SHORT EXERCISE: Could you write out the records below word for word, from their first line through the line containing "coordinates (1113, 698).", leaving the pictures out?
--- BEGIN ---
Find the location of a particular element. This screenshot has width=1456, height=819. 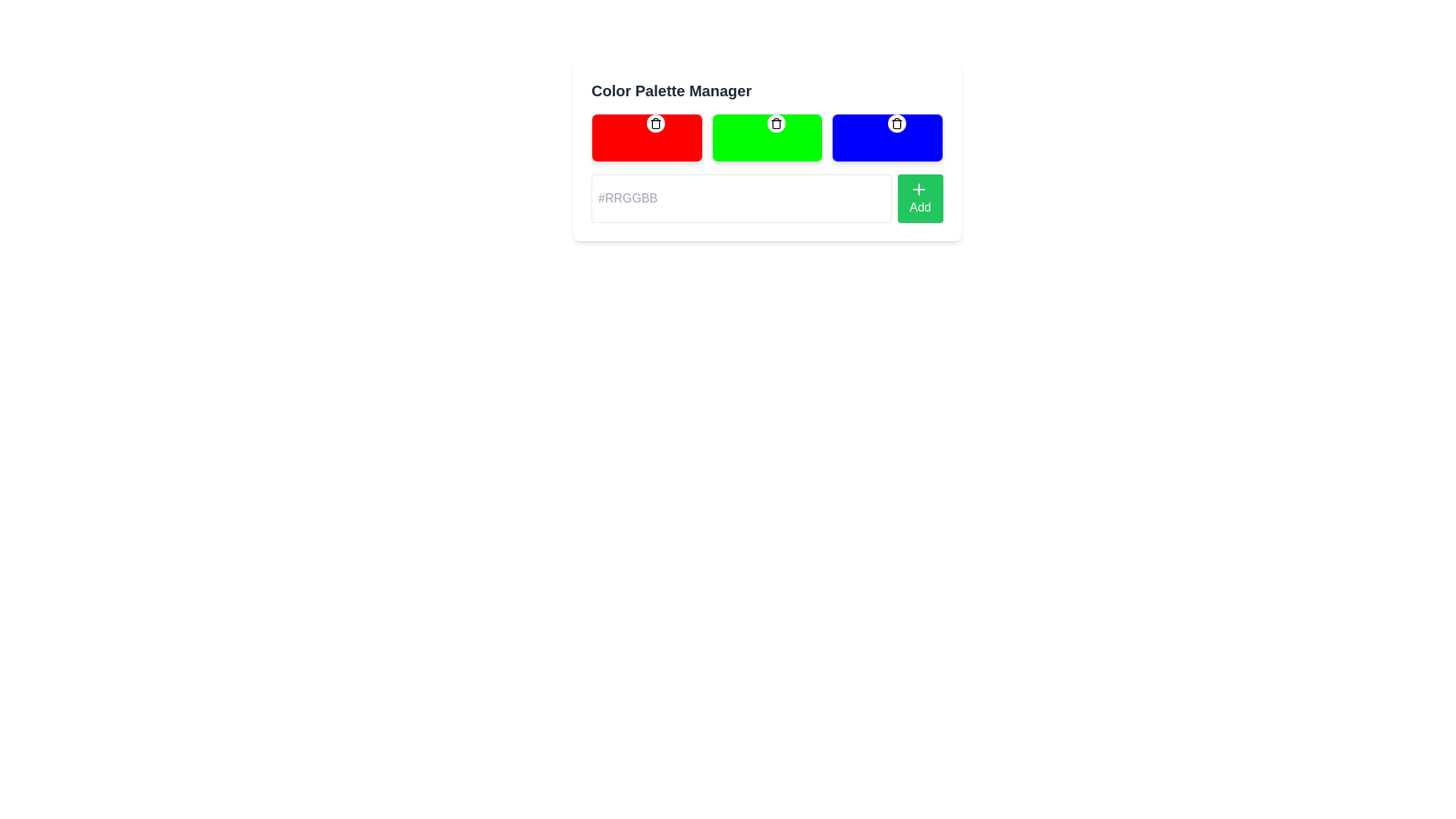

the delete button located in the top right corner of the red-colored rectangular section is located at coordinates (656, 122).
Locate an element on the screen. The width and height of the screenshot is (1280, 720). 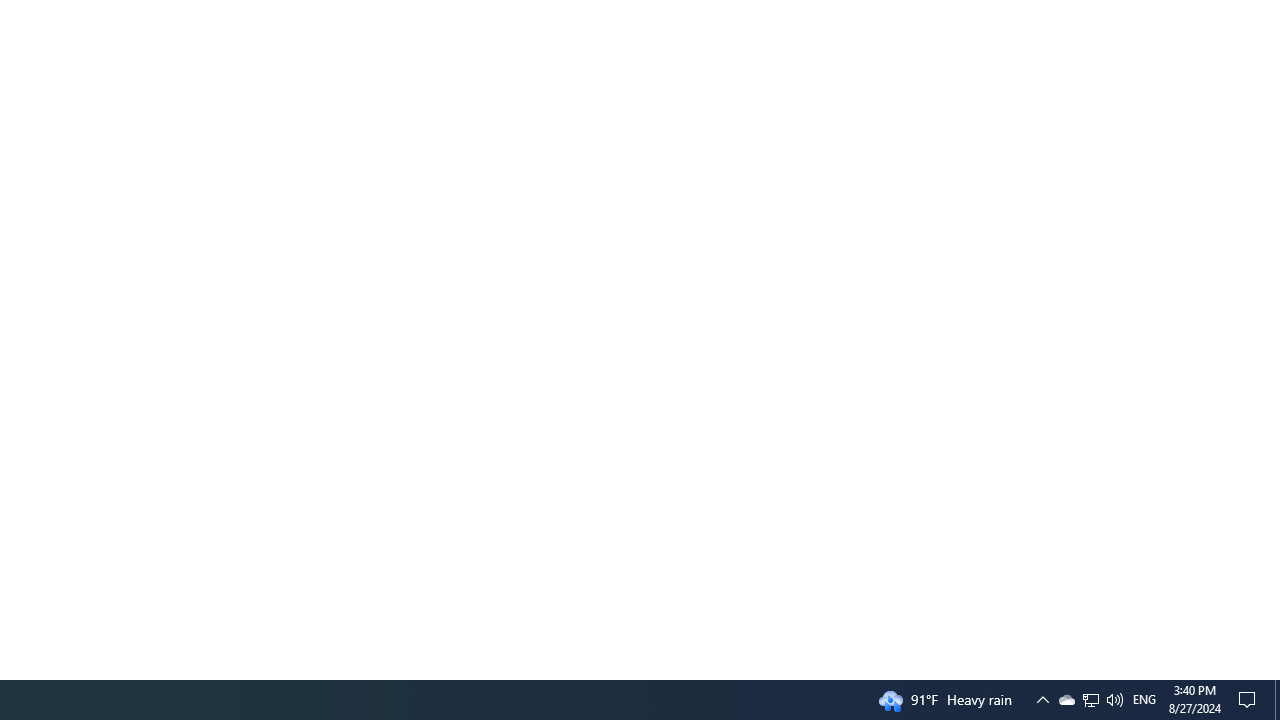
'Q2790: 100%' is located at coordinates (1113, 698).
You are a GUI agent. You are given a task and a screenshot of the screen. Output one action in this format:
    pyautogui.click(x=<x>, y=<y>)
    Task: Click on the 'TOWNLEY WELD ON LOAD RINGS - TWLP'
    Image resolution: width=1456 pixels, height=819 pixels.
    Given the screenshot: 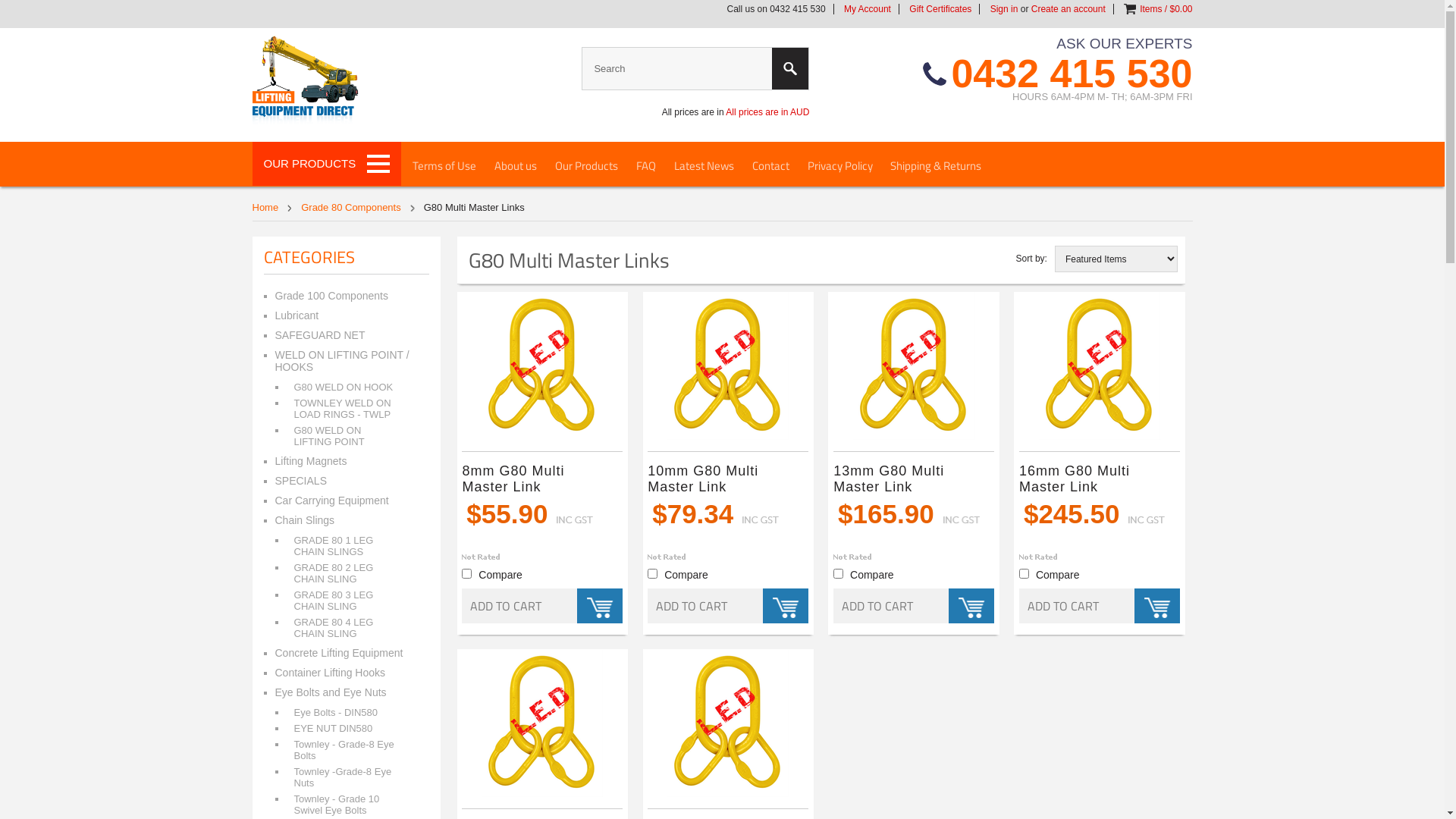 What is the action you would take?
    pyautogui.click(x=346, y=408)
--- END ---
RESPONSE:
Find the location of a particular element. This screenshot has width=1456, height=819. 

the delete button located in the top right corner of the red-colored rectangular section is located at coordinates (656, 122).
Locate an element on the screen. The width and height of the screenshot is (1280, 720). 
'Q2790: 100%' is located at coordinates (1113, 698).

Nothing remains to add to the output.